Fasching im KiFaZ und was Sprache damit zu tun hat.
icon.crdate19.02.2026
Am 13. Februar 2025 erhielten die Kinder eine besondere Überraschung: Die FFC Gerlingen mit der Maskengruppe Wölfe, begleitet von ihrer diesjährigen Prinzessin, besuchten gemeinsam mit den Hemminger Strohgäunarren, den Hörnleshasen von Weilimdorf und Hutzelmännlein von Stuttgart die Einrichtung. Die Kinder versammelten sich gespannt auf der Treppe im Foyer. Die Überraschung war vollkommen gelungen! Die Begeisterung und Neugier waren den Kindern ins Gesicht geschrieben. Gemeinsam wurde gelacht, getanzt und gefeiert. Die Kinder erhielten Süßigkeiten und durften bei einer fröhlichen Polonaise mitmachen. Besonders aufregend war es für sie, die traditionellen Häs und Masken aus nächster Nähe zu betrachten, anzufassen oder sogar einmal selbst aufzusetzen.

> AUSZÜGE AUS DATEN:
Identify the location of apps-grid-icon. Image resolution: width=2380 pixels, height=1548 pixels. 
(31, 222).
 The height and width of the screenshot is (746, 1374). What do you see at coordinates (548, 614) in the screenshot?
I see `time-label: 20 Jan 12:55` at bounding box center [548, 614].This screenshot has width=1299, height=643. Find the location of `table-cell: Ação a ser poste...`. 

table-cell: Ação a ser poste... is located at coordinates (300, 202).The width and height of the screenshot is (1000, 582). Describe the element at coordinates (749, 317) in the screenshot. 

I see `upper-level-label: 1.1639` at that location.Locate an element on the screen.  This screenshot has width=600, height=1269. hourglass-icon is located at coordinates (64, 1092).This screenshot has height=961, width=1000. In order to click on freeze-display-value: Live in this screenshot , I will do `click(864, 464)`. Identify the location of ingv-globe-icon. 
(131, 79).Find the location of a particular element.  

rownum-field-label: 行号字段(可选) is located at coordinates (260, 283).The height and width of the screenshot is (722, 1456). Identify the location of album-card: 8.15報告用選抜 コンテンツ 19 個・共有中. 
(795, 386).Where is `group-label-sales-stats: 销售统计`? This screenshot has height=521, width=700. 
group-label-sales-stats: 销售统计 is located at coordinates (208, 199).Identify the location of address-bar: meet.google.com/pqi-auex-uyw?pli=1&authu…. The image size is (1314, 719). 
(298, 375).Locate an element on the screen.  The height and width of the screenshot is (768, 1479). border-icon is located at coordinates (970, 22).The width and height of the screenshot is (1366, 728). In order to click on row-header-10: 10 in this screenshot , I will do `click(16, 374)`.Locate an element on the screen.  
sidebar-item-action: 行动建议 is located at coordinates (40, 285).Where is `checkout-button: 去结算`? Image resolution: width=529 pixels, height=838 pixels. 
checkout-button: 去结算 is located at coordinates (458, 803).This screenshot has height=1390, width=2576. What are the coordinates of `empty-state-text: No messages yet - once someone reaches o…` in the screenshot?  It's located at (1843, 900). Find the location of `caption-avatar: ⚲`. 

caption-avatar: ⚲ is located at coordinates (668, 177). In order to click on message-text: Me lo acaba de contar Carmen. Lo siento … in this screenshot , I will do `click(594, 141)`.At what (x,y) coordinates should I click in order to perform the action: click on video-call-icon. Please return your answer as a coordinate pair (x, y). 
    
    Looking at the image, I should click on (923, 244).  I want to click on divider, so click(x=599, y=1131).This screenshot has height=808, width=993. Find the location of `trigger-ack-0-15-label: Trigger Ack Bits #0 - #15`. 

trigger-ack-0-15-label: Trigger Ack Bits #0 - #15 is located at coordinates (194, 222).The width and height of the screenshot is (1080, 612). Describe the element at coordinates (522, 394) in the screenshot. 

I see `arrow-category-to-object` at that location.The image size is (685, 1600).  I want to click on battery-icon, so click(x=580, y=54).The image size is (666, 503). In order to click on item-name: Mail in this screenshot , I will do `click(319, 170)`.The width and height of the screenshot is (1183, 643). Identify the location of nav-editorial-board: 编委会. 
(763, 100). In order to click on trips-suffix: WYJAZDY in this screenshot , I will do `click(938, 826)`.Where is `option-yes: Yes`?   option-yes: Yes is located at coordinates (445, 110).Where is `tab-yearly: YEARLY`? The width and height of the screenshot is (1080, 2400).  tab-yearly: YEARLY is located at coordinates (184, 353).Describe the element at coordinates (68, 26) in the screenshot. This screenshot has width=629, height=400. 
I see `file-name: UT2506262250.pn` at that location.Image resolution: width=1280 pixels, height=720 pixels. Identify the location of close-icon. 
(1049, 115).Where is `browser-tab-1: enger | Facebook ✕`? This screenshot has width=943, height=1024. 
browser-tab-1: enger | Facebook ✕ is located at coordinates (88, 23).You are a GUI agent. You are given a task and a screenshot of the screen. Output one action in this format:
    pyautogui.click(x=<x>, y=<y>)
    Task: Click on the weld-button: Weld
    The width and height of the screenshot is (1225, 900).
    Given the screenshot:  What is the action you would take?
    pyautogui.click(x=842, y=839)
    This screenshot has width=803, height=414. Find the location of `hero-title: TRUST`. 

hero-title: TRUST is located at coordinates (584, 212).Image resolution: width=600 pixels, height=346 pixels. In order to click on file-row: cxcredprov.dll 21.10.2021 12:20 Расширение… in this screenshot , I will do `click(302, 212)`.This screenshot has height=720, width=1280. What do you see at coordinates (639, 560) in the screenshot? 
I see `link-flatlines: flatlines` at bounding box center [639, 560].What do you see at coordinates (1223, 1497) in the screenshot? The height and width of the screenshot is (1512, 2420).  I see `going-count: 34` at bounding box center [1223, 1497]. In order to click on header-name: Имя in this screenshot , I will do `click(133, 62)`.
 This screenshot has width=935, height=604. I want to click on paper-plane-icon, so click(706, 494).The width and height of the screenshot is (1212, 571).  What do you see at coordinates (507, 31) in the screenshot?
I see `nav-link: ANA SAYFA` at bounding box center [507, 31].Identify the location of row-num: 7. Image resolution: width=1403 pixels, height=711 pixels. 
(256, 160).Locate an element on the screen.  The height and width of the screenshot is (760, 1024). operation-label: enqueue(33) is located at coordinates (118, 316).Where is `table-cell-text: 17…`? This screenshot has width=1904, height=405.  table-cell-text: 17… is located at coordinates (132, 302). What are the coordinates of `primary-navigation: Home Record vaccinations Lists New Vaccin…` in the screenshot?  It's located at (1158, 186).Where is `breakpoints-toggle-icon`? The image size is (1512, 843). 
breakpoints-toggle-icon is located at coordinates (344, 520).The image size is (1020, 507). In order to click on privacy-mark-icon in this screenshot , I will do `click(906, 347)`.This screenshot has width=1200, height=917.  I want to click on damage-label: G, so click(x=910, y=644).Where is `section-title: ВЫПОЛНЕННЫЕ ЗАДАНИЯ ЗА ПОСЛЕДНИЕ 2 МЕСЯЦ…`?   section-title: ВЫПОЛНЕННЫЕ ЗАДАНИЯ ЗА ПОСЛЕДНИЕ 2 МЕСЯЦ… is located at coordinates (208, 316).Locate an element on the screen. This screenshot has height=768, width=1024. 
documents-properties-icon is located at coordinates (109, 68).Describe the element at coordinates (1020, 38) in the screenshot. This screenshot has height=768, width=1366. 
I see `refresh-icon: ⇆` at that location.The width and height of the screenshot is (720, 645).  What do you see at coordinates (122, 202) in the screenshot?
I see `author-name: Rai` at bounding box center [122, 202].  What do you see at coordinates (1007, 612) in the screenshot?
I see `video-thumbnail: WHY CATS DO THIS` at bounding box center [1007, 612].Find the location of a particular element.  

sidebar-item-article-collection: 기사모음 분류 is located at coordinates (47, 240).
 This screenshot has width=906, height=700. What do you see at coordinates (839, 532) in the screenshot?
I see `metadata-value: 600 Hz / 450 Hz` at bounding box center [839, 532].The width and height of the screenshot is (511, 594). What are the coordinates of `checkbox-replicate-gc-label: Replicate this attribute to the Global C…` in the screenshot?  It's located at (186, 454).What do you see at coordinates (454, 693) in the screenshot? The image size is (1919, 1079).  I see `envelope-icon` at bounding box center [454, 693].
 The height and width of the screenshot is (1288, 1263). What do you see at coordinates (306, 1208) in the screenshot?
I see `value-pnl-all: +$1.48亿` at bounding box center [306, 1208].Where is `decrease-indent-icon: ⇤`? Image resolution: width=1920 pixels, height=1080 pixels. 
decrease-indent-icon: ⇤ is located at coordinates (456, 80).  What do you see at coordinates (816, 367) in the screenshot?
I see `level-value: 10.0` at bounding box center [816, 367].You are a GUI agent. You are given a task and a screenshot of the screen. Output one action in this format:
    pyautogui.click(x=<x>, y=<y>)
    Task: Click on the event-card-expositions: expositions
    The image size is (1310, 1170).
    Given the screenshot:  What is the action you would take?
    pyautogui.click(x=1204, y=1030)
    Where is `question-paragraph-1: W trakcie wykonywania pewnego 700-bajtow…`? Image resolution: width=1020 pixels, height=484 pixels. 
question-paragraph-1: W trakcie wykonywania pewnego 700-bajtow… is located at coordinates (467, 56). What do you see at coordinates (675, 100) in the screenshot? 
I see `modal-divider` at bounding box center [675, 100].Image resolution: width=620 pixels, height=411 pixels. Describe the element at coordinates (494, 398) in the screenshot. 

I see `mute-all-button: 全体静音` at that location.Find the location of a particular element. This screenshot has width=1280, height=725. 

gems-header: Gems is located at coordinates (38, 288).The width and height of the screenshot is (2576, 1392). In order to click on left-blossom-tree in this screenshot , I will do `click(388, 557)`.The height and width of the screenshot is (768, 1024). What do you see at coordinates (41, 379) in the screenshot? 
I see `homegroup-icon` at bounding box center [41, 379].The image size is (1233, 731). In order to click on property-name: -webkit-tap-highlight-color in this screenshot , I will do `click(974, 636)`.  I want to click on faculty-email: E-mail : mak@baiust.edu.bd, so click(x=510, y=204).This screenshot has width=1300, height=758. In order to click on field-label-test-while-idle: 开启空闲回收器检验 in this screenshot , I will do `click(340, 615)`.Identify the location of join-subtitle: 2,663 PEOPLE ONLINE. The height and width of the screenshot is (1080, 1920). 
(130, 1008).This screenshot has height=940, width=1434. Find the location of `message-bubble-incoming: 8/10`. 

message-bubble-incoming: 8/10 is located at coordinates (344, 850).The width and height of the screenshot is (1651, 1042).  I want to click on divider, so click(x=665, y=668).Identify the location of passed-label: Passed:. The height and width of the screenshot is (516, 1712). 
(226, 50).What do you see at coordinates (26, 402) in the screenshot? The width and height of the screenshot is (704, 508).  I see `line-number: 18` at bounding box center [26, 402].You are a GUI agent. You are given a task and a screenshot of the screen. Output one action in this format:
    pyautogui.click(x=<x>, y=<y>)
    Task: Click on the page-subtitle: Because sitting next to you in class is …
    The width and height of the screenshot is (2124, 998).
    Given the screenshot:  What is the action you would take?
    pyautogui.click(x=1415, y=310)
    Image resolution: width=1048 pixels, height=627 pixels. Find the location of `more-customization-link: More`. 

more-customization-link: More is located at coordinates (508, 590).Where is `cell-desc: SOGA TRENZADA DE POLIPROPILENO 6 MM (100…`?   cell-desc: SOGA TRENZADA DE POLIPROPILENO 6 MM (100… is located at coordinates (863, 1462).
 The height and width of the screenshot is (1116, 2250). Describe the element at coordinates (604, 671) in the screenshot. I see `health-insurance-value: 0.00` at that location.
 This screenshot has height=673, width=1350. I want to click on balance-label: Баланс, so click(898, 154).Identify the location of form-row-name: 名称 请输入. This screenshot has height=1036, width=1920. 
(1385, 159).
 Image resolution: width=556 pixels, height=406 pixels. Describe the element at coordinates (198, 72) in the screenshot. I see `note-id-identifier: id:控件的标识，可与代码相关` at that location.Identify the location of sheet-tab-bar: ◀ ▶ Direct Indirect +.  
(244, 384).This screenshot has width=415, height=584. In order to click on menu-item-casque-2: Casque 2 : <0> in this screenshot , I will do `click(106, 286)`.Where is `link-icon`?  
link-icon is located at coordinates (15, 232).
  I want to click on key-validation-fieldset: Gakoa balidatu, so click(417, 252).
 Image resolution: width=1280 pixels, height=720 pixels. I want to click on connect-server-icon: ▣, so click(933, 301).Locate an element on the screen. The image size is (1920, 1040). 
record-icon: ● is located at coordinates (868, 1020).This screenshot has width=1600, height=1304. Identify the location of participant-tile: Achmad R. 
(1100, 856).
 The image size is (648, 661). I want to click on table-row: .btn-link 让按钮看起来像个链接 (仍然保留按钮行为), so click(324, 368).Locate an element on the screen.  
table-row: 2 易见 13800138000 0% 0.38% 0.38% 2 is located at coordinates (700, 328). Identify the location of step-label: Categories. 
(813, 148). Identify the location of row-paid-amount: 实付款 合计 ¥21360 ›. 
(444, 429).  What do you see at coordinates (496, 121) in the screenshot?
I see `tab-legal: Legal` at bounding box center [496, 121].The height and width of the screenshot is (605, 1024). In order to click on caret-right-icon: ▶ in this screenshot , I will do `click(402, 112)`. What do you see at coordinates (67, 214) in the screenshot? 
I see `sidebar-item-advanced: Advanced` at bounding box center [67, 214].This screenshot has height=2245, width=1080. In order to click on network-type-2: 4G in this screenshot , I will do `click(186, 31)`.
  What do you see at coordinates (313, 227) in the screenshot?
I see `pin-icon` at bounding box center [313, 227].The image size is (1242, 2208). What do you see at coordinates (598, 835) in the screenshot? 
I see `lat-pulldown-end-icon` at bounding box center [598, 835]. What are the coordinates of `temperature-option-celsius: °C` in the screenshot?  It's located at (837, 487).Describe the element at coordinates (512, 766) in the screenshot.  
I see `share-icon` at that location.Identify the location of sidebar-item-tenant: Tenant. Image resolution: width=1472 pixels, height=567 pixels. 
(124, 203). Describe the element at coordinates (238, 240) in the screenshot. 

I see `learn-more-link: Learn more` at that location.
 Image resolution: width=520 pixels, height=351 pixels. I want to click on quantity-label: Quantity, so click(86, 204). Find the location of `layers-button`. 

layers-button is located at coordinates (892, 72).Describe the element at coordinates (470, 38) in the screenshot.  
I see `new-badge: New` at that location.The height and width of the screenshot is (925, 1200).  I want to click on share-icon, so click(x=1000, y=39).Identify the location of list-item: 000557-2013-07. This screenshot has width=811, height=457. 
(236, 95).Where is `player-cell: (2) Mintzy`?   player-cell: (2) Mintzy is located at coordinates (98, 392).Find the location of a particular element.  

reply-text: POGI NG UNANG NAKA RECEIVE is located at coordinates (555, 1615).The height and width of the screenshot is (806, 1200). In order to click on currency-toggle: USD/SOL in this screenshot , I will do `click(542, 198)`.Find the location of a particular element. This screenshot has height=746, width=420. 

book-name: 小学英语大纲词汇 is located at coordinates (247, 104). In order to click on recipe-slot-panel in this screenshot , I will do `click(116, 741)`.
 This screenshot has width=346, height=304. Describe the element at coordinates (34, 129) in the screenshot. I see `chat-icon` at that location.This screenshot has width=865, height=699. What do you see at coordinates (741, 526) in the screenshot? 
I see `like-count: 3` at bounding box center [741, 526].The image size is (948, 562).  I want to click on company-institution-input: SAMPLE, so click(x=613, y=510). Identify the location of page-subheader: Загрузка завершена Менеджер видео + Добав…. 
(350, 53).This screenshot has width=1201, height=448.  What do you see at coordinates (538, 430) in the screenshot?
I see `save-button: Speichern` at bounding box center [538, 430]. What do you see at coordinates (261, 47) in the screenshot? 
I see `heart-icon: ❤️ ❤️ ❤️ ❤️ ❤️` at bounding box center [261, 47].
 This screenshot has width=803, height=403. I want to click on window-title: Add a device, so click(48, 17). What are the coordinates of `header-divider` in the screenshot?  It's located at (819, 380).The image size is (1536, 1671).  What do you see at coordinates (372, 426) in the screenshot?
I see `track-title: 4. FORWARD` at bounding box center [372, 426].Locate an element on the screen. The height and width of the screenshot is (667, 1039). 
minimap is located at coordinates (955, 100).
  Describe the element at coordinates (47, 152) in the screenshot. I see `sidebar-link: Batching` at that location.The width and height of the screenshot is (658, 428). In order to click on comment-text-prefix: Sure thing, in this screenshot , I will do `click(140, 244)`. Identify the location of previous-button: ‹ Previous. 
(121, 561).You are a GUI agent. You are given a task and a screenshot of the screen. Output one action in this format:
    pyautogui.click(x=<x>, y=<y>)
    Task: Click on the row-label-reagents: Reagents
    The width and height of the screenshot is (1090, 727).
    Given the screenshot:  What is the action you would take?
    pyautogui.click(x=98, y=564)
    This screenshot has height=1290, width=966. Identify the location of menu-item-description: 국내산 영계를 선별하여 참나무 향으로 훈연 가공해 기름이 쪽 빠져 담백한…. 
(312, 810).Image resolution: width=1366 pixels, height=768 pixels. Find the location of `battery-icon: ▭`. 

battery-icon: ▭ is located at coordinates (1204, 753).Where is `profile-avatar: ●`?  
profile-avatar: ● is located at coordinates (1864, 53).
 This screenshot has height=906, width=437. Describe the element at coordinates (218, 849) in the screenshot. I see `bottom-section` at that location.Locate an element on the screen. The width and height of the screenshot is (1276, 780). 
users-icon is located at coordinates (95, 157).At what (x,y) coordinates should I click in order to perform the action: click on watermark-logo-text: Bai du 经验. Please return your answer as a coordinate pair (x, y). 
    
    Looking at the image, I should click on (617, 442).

> ZU BEARBEITENDE AUFGABEN:
**A.** Liste alle Narrengruppen auf, die laut dem Ausgangstext über den Fasching im KiFaZ die Einrichtung besuchten.
**B.** Führe den Ausgangstext über den Fasching im KiFaZ im Anschluss an seinen letzten Satz fort.

> ANTWORTEN NACH NUMMER:
**A.**
- FFC Gerlingen mit der Maskengruppe Wölfe
- Hemminger Strohgäunarren
- Hörnleshasen von Weilimdorf
- Hutzelmännlein von Stuttgart

**B.**
So wurden den Kindern das Brauchtum und die Tradition der Region auf spielerische Weise nähergebracht. Sie hatten zudem die Gelegenheit, Fragen zu stellen und mehr über die Faschingskultur zu erfahren. Wir bedanken uns herzlich bei den Hemminger Strohgäunarren und dem Frohen Faschingsclub Gerlingen für diesen unvergesslichen Besuch und die wundervolle Gestaltung des Vormittags!
Kinder, denen der Besuch unangenehm war, haben sich intuitiv richtig verhalten. Sie sind auf Abstand gegangen und haben alles aus sicherer Entfernung beobachtet. Wir hatten natürlich Erzieher, die das fachlich begleiteten. Sie hätten auch die Möglichkeit gehabt, komplett wieder in die Zimmer zu gehen. Das wollte jedoch niemand.
Gegen Ende des Besuchs sagte jemand: „Du brauchst doch keine Angst zu haben. Du hast doch keine Angst, oder?“ Die Kinder, die vorsichtig waren, oder denen es zu laut war oder zu viel oder die unsicher waren, die jedoch keine Angst spürten, saßen auf der Treppe, hielten Abstand und beobachteten alles.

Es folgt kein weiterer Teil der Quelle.